Unknowns are Unknowns! (Part 2)

$\begin{aligned} \frac {x-y}{x+y} & = \frac ab & \small \color{#3D99F6} \text{Squaring both sides} \\ \frac {x^2-2xy+y^2}{x^2+2xy+y^2} & = \frac {a^2}{b^2} & \small \color{#3D99F6} \text{Multiplying up and down of LHS by }2 \\ \frac {{\color{#3D99F6}2x^2}-4xy+{\color{#3D99F6}2y^2}}{{\color{#3D99F6}2x^2}+4xy+{\color{#3D99F6}2y^2}} & = \frac {a^2}{b^2} & \small \color{#3D99F6} \text{Note that } 2x^2+2y^2 = 5xy \\ \frac {{\color{#3D99F6}5xy}-4xy}{{\color{#3D99F6}5xy}+4xy} & = \frac {a^2}{b^2} \\ \implies \frac {a^2}{b^2} & = \frac 19 \\ \frac ab & = \frac 13 \end{aligned}$

$\implies a \times b - a + b \div a = 1 \times 3 - 1 + 3 \div 1 = \boxed{5}$

If $y = 0$ then from the first equation $x = 0$ , which would make $(x - y)/(x + y)$ indeterminate. So with $y \ne 0$ we can divide the first equation through by $y^{2}$ to find that

$2\left(\dfrac{x}{y}\right)^{2} + 2 = 5\left(\dfrac{x}{y}\right) \Longrightarrow 2\left(\dfrac{x}{y}\right)^{2} - 5\left(\dfrac{x}{y}\right) + 2 = 0 \Longrightarrow \left(2\dfrac{x}{y} - 1\right)\left(\dfrac{x}{y} - 2\right) = 0$ .
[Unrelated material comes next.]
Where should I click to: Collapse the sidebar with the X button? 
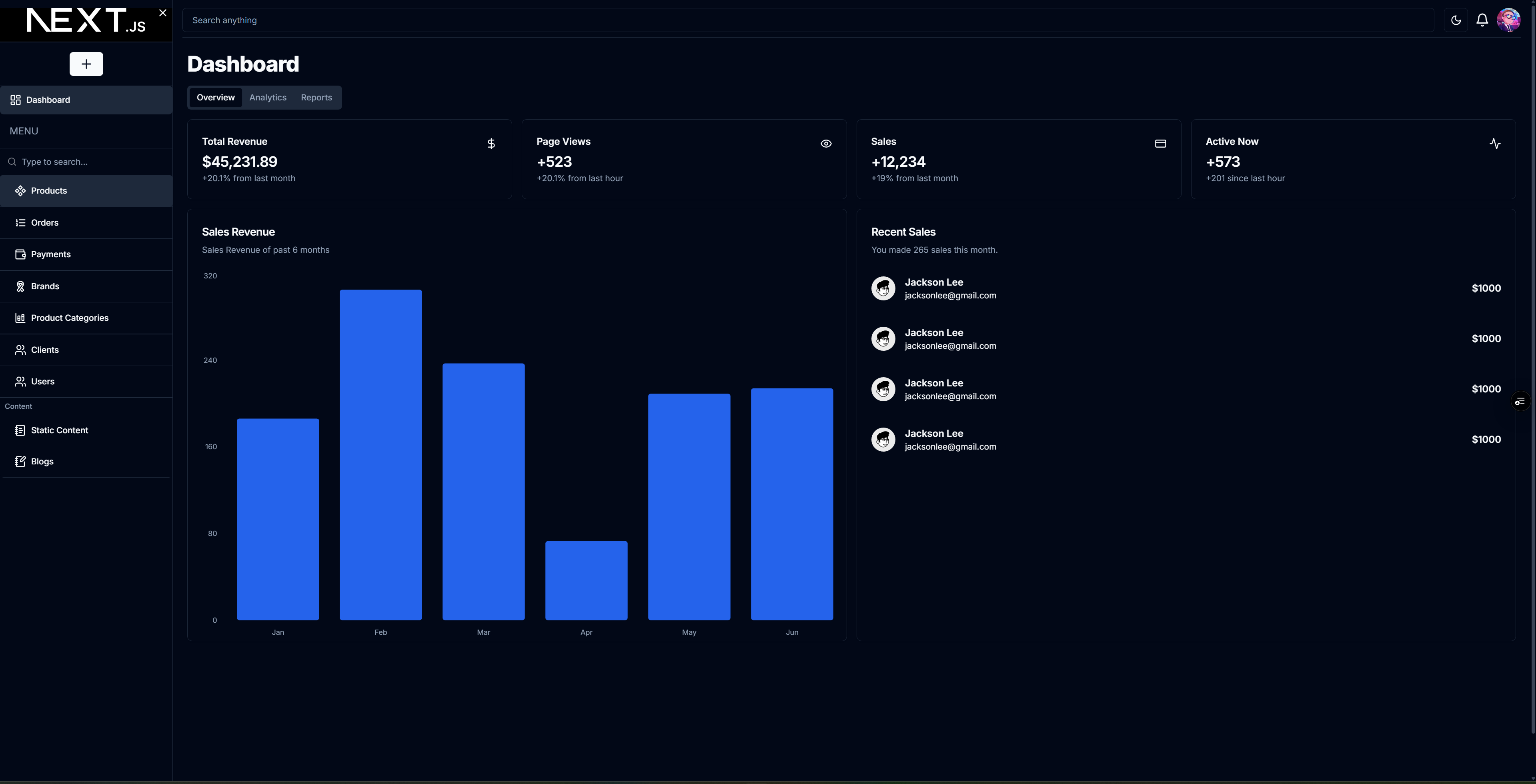[x=162, y=12]
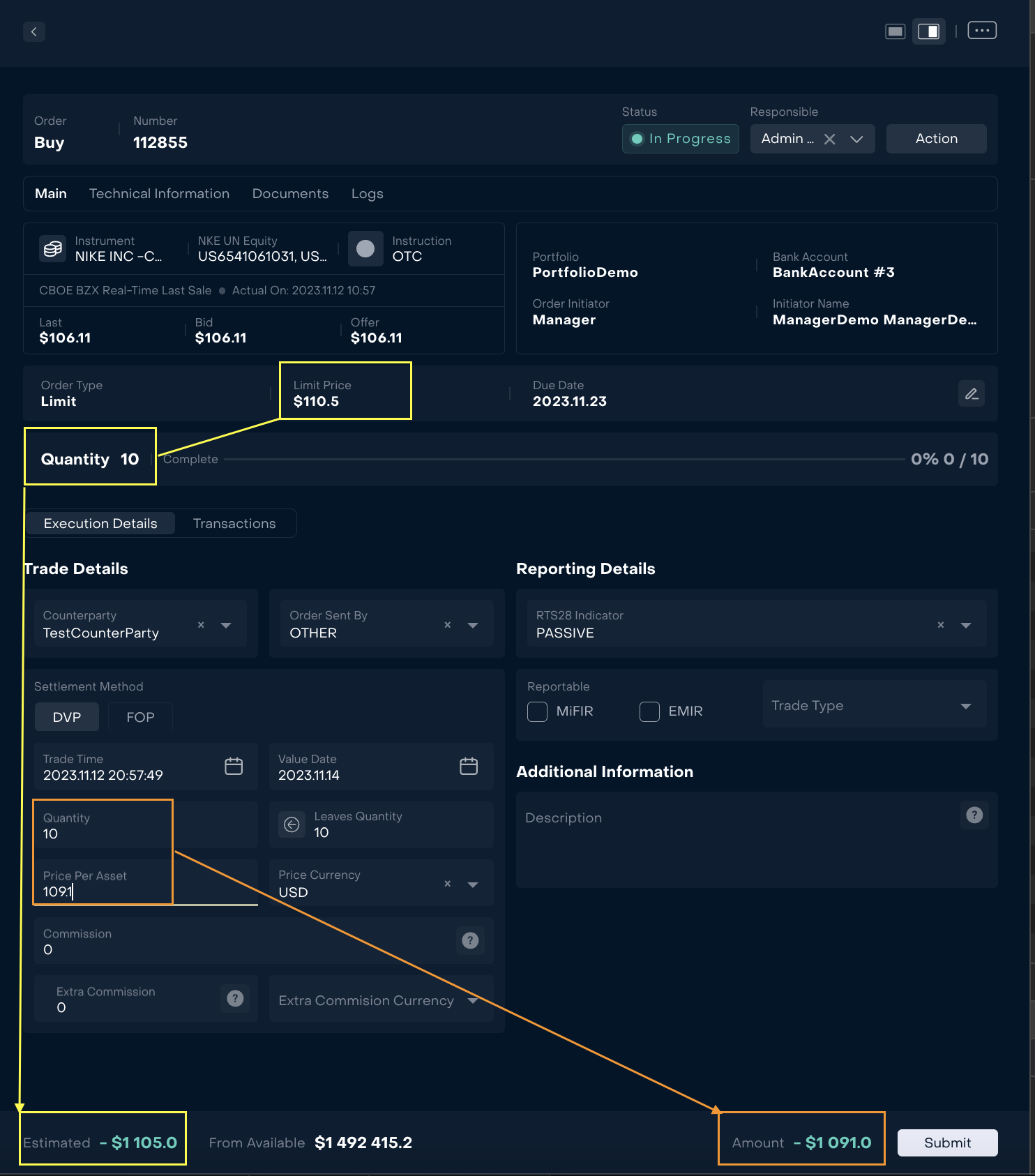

So either $\dfrac{x}{y} = \dfrac{1}{2}$ or $\dfrac{x}{y} = 2$ . Now the second equation can be written as $\dfrac{\dfrac{x}{y} - 1}{\dfrac{x}{y} + 1} = \dfrac{a}{b}$ ,

so if we want $a,b$ to be positive we need to choose $\dfrac{x}{y} = 2$ , in which case $a = 1, b = 3$ .

Thus $a \times b - a + b \div a = 1 \times 3 - 1 + 3 \div 1 = \boxed{5}$ .

$\begin{aligned} 2x^2 + 2y^2 & = 5xy \\ 2(x^2 + y^2) & = 5xy \\ x^2 + y^2 & = \dfrac{5}{2}xy \end{aligned}$

Note that $(x-y)^2 = x^2 + y^2 -2xy \rightarrow (x-y)^2 = \dfrac{5}{2}xy - 2xy = \dfrac{1}{2}xy$ .

Also, $(x+y)^2 = x^2 + y^2 + 2xy \rightarrow (x+y)^2 = \dfrac{5}{2}xy + 2xy = \dfrac{9}{2}xy$ .

Now,

$\begin{aligned} \dfrac{x-y}{x+y} = \sqrt{ \dfrac{(x-y)^2}{(x+y)^2}} & = \sqrt{ \dfrac{ \dfrac{1}{2}xy}{ \dfrac{9}{2}xy}} \\ & = \sqrt{ \dfrac{1}{9}} = \dfrac{1}{3} = \dfrac{a}{b} \end{aligned}$

Hence $a \times b - a + b : a = 3 - 1 + 3 = 5$ .

You could just find a pair of (x,y) that works. I found that x=4, y=2.